** AVAILABLE DATA **
=== Section Start ===
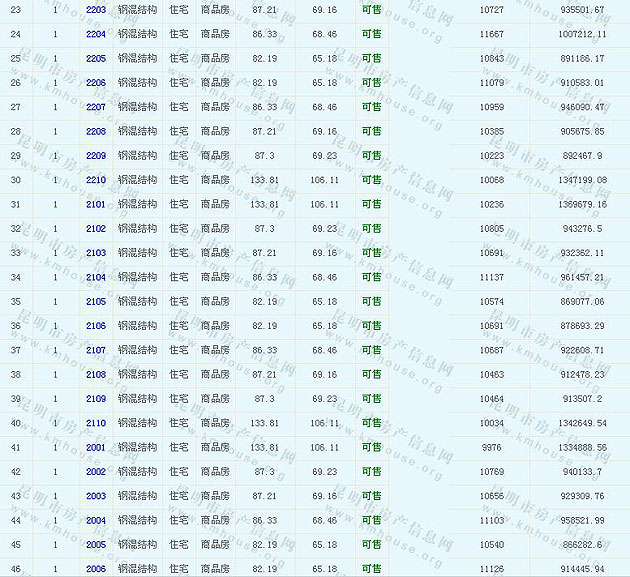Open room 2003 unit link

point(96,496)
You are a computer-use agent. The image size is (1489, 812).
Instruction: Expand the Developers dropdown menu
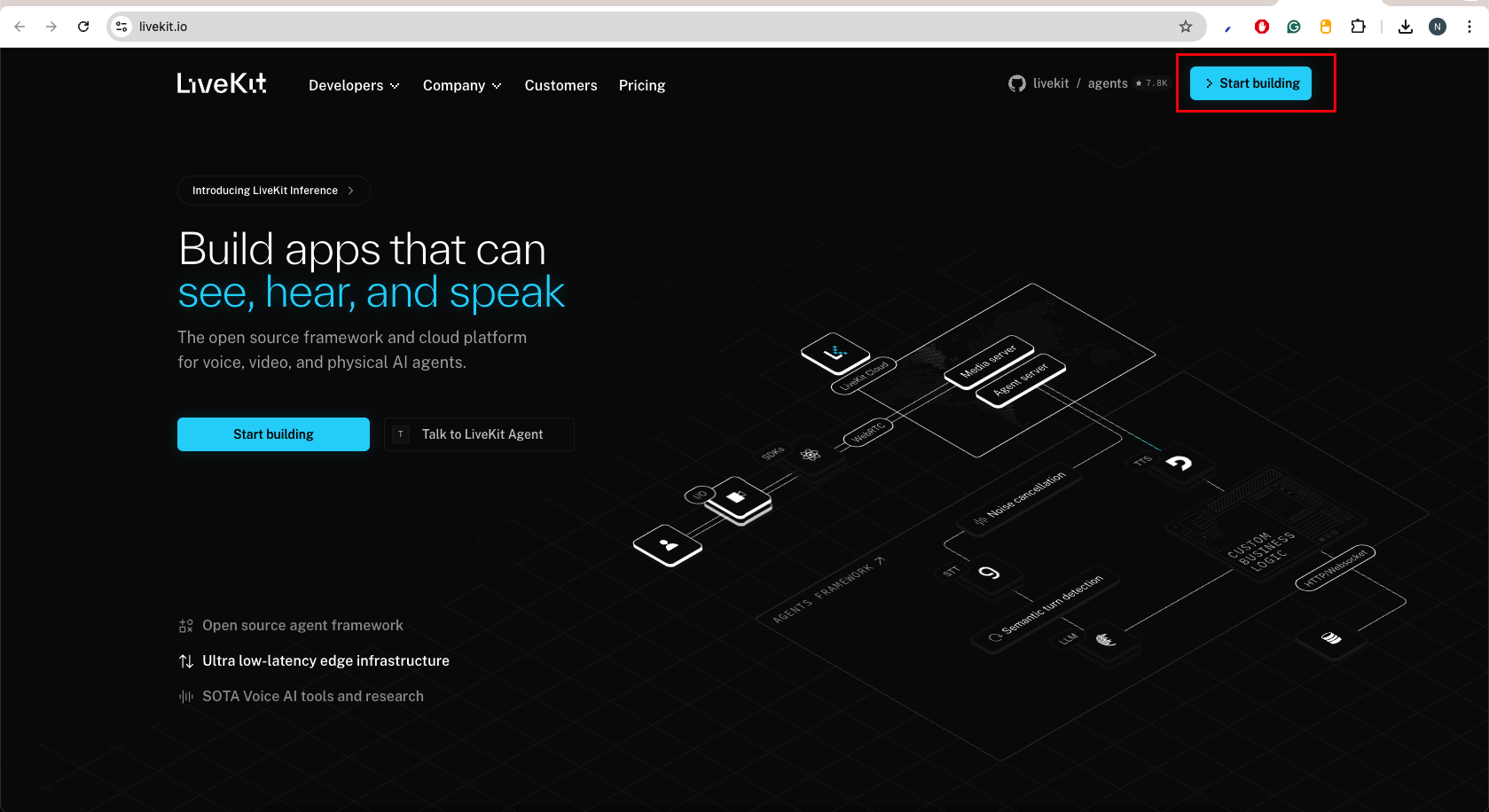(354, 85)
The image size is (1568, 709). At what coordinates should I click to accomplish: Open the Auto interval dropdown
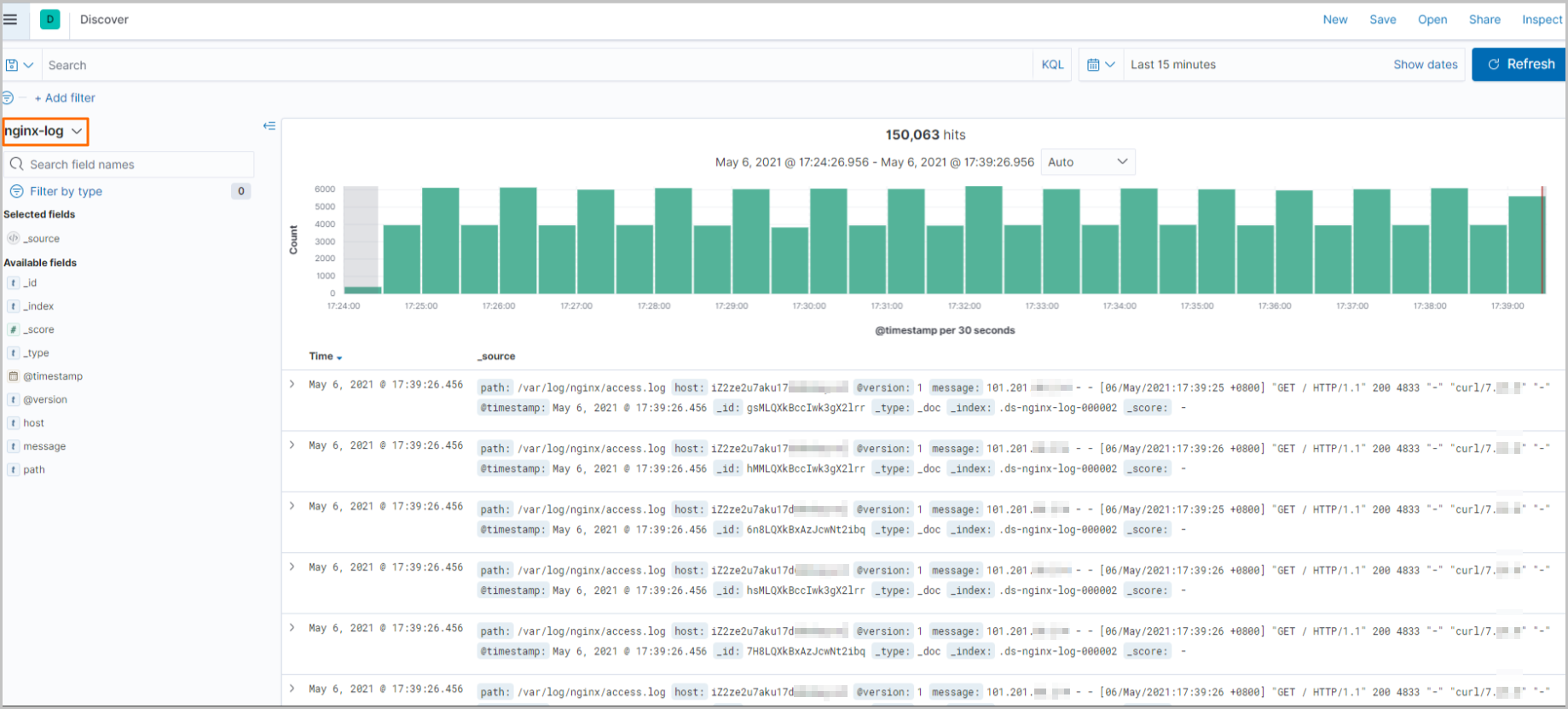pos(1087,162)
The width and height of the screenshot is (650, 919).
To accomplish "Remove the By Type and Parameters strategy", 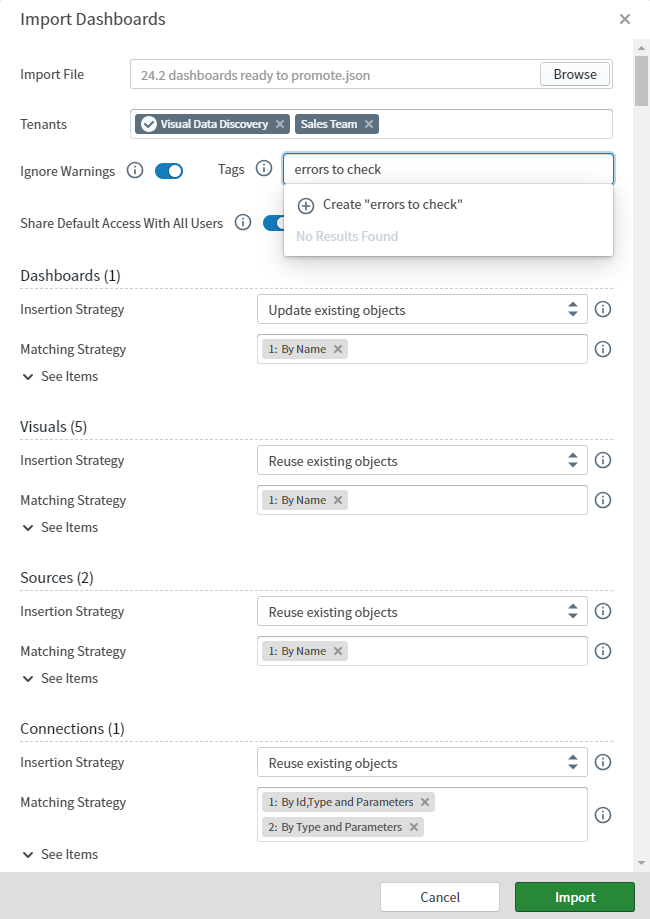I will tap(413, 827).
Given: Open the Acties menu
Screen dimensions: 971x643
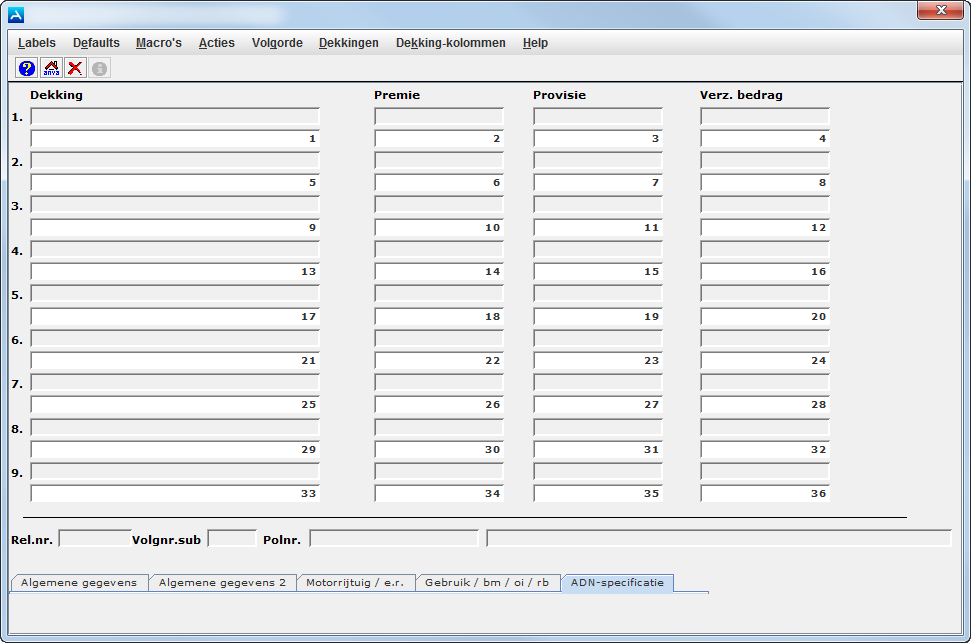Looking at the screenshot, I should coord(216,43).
=== Section End ===
=== Section Start ===
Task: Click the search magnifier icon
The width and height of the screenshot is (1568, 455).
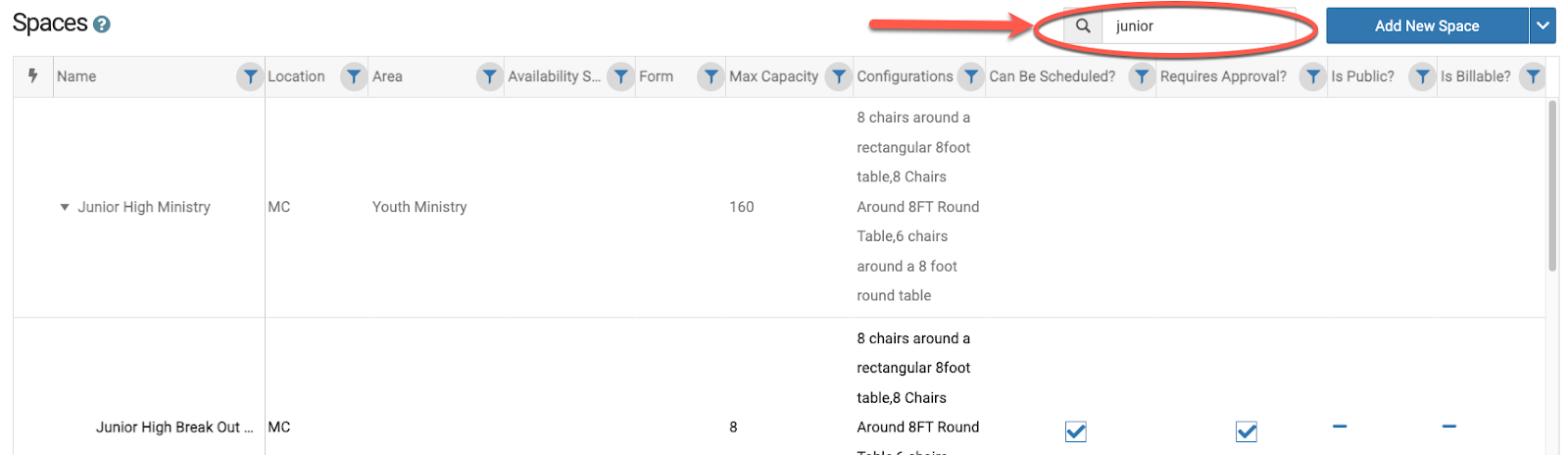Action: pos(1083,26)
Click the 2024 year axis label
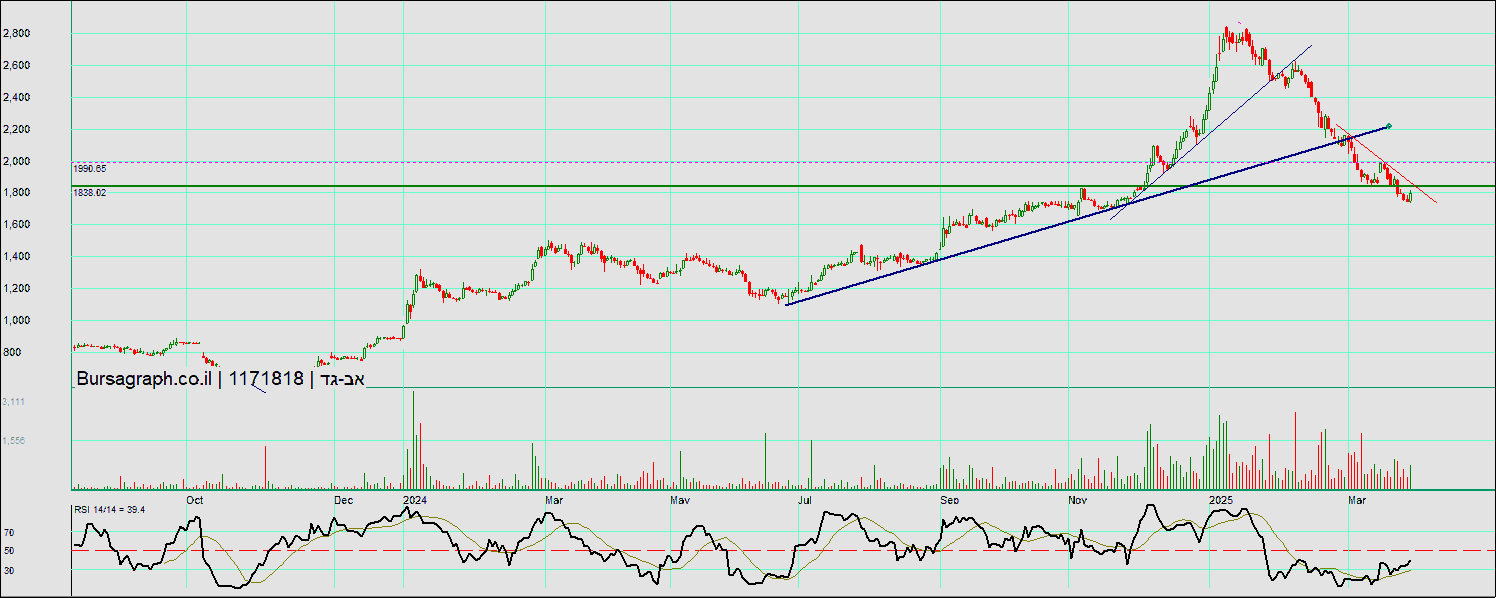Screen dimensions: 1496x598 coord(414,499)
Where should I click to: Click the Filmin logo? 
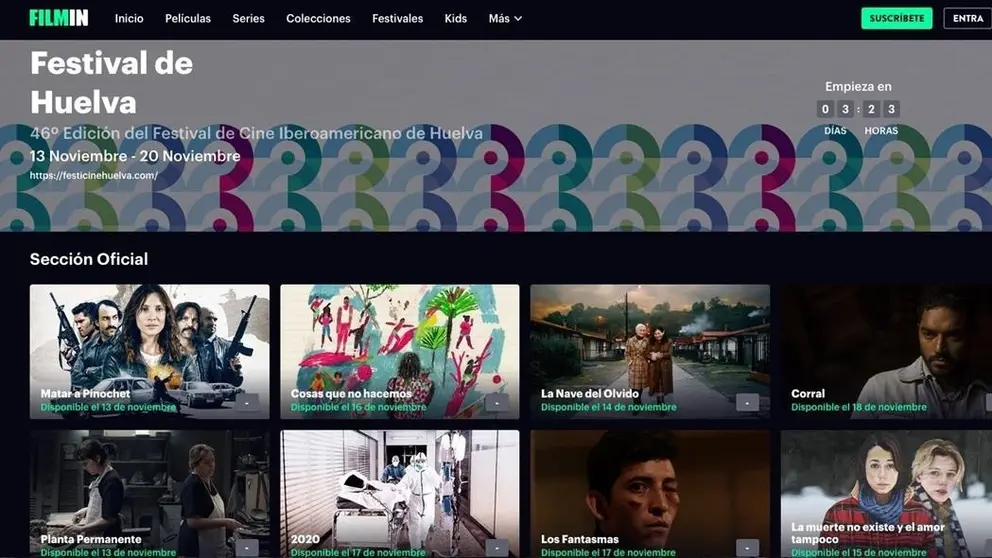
=== Section End ===
=== Section Start ===
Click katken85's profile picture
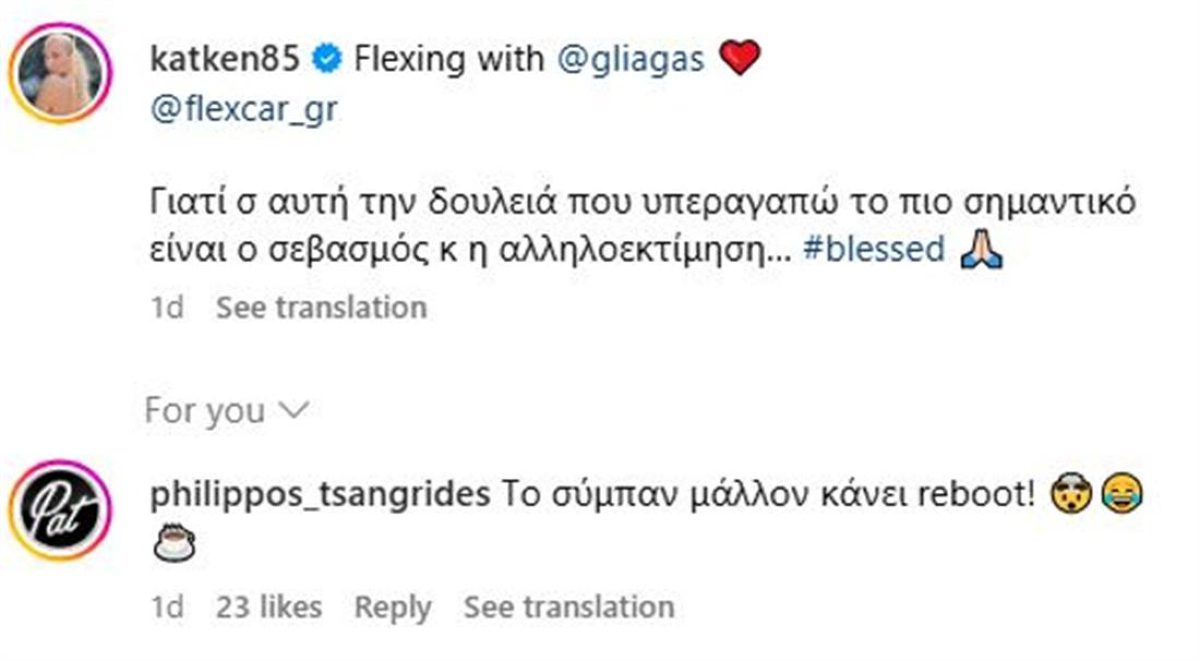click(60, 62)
=== Section End ===
** TASK REQUIREMENTS **
Starting at the line above with "The width and height of the screenshot is (1568, 455).", output every line exactly up to and including the line with "Where should I", but none of the pictures.

** REPLY **
The width and height of the screenshot is (1568, 455).
Action: pos(1083,26)
Click the 2024 year axis label
Screen dimensions: 1496x598 coord(414,499)
Where should I click to: Click the Filmin logo? 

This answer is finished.